I should make this quick. I want to wake up at a decent hour. I'm sort of tired of getting up at 10 or 11. It feels like half my day's already gone. 8 or 9 is better. I can get more done.
C's college class finally ended, so I told her to come over and spend the night with Y to celebrate. Her mom wouldn't let her. Because she doesn't know how to take her daughter sleeping over at her girlfriend's house. I was at first offended [actually still am kinda] but C said it's no like she's saying no for good, just that she's not sure how to take it. C feels sorry for her mom because her mom has no one to talk to about it [they've decided to not tell the dad] and it's hard for her to grasp the whole thing. Last night C said her and her mom decided to talk today about it, but all they talked about was the sleeping-over thing. It shocked me because it seemed like it should've included more than that, you know?

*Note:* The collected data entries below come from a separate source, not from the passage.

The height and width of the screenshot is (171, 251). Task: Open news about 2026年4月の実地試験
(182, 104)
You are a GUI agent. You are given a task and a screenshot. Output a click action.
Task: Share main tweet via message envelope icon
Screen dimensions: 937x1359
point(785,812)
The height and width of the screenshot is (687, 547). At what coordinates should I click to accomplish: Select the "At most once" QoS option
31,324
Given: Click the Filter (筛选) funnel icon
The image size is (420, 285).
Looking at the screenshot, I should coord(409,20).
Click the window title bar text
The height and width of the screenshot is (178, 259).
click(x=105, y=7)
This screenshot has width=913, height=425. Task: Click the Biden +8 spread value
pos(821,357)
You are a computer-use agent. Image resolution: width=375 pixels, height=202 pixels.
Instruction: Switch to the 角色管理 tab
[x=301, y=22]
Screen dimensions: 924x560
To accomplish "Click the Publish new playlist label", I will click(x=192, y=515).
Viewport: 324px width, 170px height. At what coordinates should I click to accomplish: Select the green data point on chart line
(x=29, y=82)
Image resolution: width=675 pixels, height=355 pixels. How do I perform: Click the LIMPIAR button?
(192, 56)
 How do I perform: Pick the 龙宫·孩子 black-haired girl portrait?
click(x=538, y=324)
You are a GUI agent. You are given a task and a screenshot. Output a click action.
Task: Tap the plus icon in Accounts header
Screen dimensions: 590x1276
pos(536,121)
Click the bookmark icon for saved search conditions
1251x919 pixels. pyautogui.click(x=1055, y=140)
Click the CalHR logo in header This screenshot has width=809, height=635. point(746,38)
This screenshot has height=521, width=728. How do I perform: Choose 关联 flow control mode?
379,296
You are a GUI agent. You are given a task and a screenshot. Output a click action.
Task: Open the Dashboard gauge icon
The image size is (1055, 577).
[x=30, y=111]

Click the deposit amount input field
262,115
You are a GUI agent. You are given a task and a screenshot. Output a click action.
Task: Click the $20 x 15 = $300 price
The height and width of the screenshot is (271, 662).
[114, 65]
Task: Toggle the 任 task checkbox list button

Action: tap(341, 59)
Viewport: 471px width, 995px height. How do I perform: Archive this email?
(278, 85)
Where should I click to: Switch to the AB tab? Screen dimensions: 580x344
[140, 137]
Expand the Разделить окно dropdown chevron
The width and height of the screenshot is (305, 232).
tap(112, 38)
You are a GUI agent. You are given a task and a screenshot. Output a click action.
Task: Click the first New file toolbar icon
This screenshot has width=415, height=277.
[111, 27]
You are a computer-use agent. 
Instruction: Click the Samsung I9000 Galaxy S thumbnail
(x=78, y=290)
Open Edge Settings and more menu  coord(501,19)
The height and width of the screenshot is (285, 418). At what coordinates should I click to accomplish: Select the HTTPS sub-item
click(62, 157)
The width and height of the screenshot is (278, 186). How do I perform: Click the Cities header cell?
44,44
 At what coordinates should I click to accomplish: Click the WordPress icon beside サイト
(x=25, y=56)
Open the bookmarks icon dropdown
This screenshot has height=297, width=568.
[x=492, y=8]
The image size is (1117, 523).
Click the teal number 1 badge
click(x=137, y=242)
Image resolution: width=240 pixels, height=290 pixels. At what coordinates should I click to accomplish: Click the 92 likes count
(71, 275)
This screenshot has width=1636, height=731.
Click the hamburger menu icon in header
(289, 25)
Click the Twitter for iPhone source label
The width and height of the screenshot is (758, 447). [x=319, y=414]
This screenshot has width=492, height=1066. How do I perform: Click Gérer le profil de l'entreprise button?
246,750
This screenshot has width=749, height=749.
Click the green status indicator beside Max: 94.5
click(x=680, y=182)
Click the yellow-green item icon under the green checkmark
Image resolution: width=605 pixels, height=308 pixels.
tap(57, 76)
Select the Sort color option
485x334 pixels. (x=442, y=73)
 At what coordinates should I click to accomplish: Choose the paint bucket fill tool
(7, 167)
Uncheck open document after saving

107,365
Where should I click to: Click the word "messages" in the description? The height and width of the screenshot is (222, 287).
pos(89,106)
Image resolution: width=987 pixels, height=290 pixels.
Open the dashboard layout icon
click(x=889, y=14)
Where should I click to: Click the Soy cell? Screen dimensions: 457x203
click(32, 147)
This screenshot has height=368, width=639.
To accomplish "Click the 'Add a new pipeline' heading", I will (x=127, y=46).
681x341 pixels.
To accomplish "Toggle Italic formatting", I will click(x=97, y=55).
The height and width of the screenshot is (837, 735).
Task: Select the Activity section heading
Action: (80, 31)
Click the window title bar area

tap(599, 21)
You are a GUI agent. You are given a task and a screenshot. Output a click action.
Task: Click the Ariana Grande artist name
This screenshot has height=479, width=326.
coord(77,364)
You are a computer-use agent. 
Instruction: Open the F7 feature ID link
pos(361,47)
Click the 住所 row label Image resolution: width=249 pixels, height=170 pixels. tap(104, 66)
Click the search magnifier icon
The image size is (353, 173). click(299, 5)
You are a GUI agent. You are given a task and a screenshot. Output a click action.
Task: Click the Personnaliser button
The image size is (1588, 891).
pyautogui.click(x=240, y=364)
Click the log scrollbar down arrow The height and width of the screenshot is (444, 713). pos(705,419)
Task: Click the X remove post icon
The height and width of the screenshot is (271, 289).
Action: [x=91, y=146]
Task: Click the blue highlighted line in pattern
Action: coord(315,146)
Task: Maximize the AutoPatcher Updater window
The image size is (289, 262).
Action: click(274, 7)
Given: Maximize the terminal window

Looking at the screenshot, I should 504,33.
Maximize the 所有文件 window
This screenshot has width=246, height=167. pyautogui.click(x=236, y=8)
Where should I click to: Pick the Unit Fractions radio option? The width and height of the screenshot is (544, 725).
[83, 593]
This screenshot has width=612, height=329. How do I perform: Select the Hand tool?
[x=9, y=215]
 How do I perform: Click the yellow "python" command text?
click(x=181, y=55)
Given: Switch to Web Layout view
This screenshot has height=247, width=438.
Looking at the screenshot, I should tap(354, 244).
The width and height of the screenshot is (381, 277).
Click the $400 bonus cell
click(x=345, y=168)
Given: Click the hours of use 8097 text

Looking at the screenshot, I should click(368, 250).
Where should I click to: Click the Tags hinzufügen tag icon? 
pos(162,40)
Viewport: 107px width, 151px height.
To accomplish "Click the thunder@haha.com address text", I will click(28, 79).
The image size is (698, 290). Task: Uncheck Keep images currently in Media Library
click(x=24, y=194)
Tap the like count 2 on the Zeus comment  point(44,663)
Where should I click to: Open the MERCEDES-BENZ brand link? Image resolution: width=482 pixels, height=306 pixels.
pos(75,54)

Well, I suppose we're bound to hit obstacles. And I was thinking.. "Huh, will this be too hard" but it was a brief thought, because no, it won't be. How much different would it be with someone else? If this is the only obstacle we really hit, then we're fine. I believe, anyway. But now she's concerned her dad will find out and prohibit her from seeing. The thought makes me want to cry a little, but I'm trying not to think about it too much. This relationship is still fresh and still considerably good.
And remember how I wanted this relationship for so long? On and off for five months. C and I are infatuated with eachother, and so close. I think that will rule over any negatives we face.
Anyway... tomorrow is the first day of our county fair! I entered some photography and a creative writing piece [very short short story]. I love seeing all the entries, eating a funnel cake, going on a few modest rides [i hate anything fast or jerky, ugh], watch fireworks, ride the ferris wheel, go see the horses. It's all very exciting, and Y, C, and I have been excited for weeks.
Oh, and someone outside the circle of friends and family knows C and I are together. Honestly, though, I'm tired, and don't want to tell the story. Tomorrow.